### Required task
Convert the data, from its first line through the line containing "Looking at the" (both included), into a JSON list of strings with one string per line, skipping blank lines and leaving out the pictures.

### Source records
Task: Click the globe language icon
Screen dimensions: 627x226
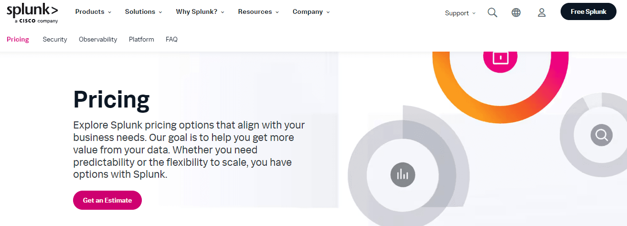Action: point(516,13)
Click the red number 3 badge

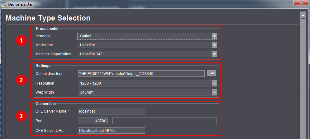coord(21,117)
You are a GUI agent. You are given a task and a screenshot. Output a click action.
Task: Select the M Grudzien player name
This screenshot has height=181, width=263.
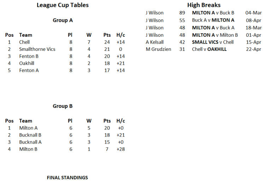click(158, 49)
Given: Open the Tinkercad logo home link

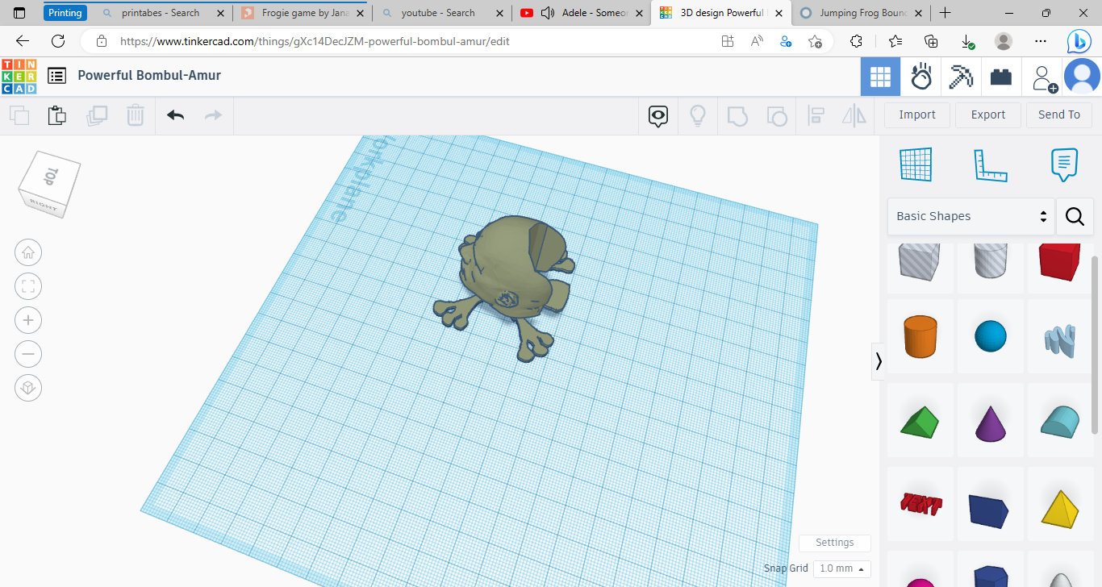Looking at the screenshot, I should click(x=19, y=77).
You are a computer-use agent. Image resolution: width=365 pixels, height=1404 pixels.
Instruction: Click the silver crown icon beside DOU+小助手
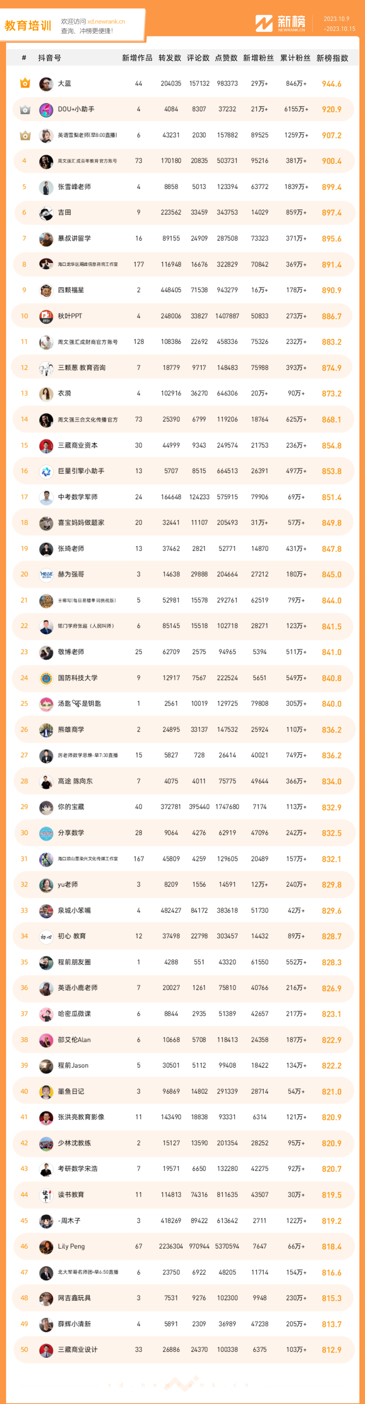point(25,110)
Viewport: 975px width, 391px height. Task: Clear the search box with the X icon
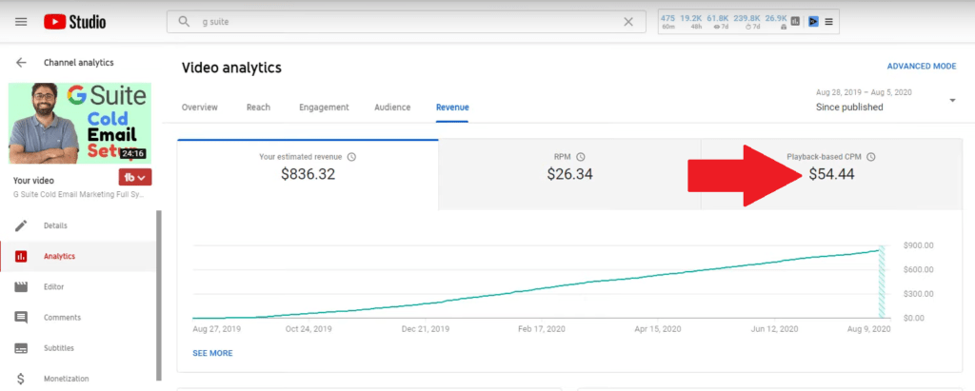(627, 22)

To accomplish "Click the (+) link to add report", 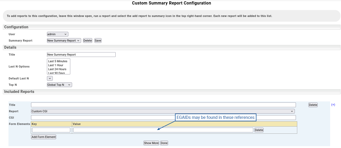I will (333, 105).
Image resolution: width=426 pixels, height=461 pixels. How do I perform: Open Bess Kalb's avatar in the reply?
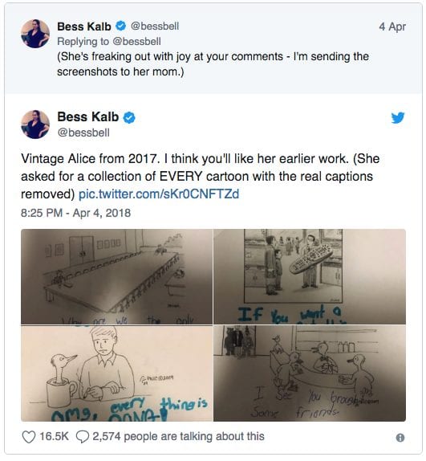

### Written answer
[
  "Task: Click the globe language icon",
  "Screen dimensions: 627x226",
  "Action: point(516,13)",
  "Click the red number 3 badge",
  "coord(21,117)",
  "You are a GUI agent. You are given a task and a screenshot. Output a click action.",
  "Task: Select the M Grudzien player name",
  "This screenshot has height=181, width=263.",
  "click(158, 49)",
  "Given: Open the Tinkercad logo home link",
  "Looking at the screenshot, I should click(x=19, y=77)."
]